Há cerca de seis anos, a Tenda do Ferreiro Ferrador ganhou uma nova vida, com a criação de um núcleo museológico nas instalações da oficina, sendo um dos espaços que integram a rede do Museu de Lagoa – Açores. “Nunca pedi à Câmara Municipal de Lagoa para que transformasse isto num museu. Foi iniciativa do município. Como era a única tenda que existia, quiseram preservar, e eu concordei”, diz João Benevides, orgulhoso do reconhecimento. “Disse que tinha muito orgulho que fizessem um museu para mostrar o que eu e os meus antepassados fazíamos aqui”, conclui, enquanto mostra uma série de ferramentas feitas pelo seu avô. “As ferramentas da oficina foram sempre de pai para filho. O meu avô ofereceu as ferramentas todas ao meu pai. O meu pai ofereceu-me a mim. Todas as ferramentas que estão aqui dentro são do meu filho. É o único que sabe trabalhar na família”, diz, referindo-se ao filho que, face à falta de trabalho, teve de seguir um percurso profissional diferente dos seus antepassados.

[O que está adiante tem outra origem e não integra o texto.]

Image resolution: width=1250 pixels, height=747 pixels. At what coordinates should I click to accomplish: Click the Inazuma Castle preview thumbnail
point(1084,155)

A Tenda do Ferreiro Ferrador do mestre João Benevides está atualmente aberta a visitas, de segunda a sexta-feira, sendo regularmente visitada por muitos turistas, portugueses e estrangeiros, bem como por várias escolas da região. Nesta oficina do século XIX, é possível ficar a conhecer todos os artefactos utilizados no ofício de ferreiro ferrador, assim como assistir à produção de algumas peças em ferro. Além disso, os visitantes poderão conhecer a história e legado da família Benevides e o último mestre da arte de forjar o ferro em São Miguel, João Benevides. “Tanto faz que liguem de manhã ou de tarde, o meu contacto está na porta. É só darem um toque e estou logo aqui”, diz, concluindo: “Costumo dizer que quem corre por gosto não cansa”.